When kindness is solely understood as individualistic, it morphs into unrestricted self-sacrifice and constructs a divisive savior-complex. The self-sacrifice causes burnout and denies us the practice of self-care and kindness. Burnout leads us to an unfortunate fork in the road where you can either walk away exhausted, leaving behind the person you had originally hoped to help or equally detrimental, you can internalize the act of suffering for the sake of others and continue down the road of kindness with a savior-complex. The savior-complex is ultimately inauthentic and ineffective because it normalizes putting others needs before your own in an unhealthy way and oftentimes ends up creating an imbalance of power between yourself and the person or people you are trying to help. What’s more alarming is that as the savior-complex implies, the goal becomes about saving people and not guiding them towards helping themselves. The goal of those with a savior-complex separates people. You are either a savior or a victim in need of saving. The goal of kindness should be creating a community of kindness that unites people.

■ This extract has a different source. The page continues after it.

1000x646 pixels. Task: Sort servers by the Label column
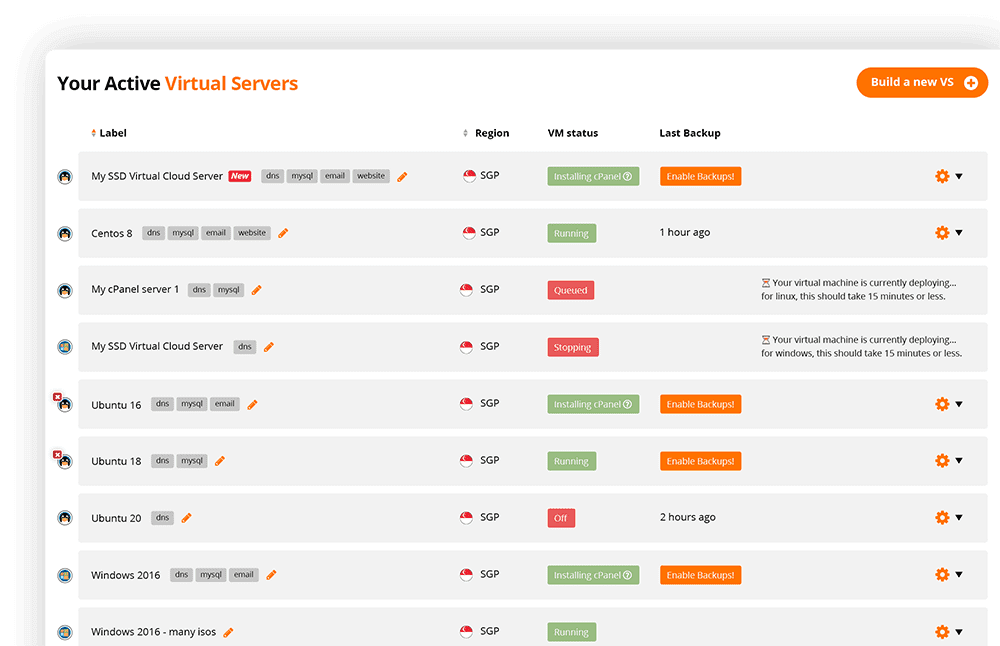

I think back to my own experience with my friend and wonder how things would have gone differently had that been the way I understood kindness. Rather than try to balance the role of caretaker and friend, I could have been a caring friend who supported him in addition to other friends and actual caretakers like parents, teachers and therapists. When I felt burned out I could have stepped away in kindness towards myself while feeling confident that there was a sufficient support system in place that I could return to later. Rather than feeling like I was the only one who could save him which fostered inauthenticity, I could have supported him in his journey towards saving himself. That is what I needed. It’s what is still needed. We must move towards creating a community-based culture of kindness. To keep kindness authentic, we must understand it is a communal responsibility. Kindness is a vital part of the solution to permanently ending bullying. It is not the band-aid we can slap on the problem. It is not optional nor is it sustainable if it remains individualistic. Kindness is an individual responsibility that must morph into a communal one. It is the condition under which we all must build communities of support and compassion. To create a culture of kindness is the transformation we need in order to make real gains towards ending bullying and ensuring that every child bullied or not, feels safe and supported.